在宅で仕事をしていると、外からの音が想像以上に侵入してくることに気づきます。

マンションの隣で突然始まった水道工事。ノイキャンヘッドホンをつけても低音の振動だけが頭に響いてくる。Webで調べていた途中で宅配業者のチャイムが鳴り、そのまま15分集中を失ったまま午後が終わる。家族がリビングで話している声がドア越しに筒抜けで聞こえて、コードレビューに集中できない。
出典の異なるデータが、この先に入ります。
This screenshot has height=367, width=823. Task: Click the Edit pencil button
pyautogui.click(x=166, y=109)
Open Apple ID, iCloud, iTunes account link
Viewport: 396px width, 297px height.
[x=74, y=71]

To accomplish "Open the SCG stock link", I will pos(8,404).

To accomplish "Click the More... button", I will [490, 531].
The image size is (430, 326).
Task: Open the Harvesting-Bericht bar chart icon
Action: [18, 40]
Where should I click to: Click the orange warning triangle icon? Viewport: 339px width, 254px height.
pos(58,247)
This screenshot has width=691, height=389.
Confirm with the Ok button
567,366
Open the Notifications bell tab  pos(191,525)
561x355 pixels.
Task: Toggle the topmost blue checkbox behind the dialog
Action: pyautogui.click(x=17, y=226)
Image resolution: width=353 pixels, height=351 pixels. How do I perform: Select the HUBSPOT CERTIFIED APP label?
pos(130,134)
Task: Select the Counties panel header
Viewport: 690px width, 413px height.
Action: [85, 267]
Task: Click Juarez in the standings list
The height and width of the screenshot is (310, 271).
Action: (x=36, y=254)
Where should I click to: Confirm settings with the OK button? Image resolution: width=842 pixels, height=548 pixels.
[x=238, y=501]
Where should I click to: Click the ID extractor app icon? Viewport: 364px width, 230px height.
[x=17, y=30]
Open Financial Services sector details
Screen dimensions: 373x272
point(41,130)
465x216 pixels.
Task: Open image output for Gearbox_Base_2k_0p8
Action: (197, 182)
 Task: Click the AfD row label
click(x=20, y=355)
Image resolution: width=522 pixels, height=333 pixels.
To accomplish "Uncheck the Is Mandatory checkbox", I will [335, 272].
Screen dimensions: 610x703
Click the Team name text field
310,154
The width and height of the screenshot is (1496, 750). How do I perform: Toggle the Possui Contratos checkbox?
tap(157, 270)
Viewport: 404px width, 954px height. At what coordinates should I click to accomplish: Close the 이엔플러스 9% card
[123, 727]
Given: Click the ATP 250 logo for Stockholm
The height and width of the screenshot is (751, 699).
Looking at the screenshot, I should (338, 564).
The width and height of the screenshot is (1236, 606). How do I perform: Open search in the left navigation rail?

そういう「音の問題」を、なんとなくやり過ごしてきた方も多いのではないでしょうか。かつての自分もそうでした。「どうせ消えるだろう」と思って我慢しながら作業しているうちに、いつの間にか夕方になっている。集中できた時間は午前中の2時間だけ。

ノイキャンヘッドホンは持っている。でも長時間つけていると耳が痛い。音楽をかけると今度は音楽に注意が向く。結局「聴覚から完全に切り離す」ことがどれほど難しいかを実感しています。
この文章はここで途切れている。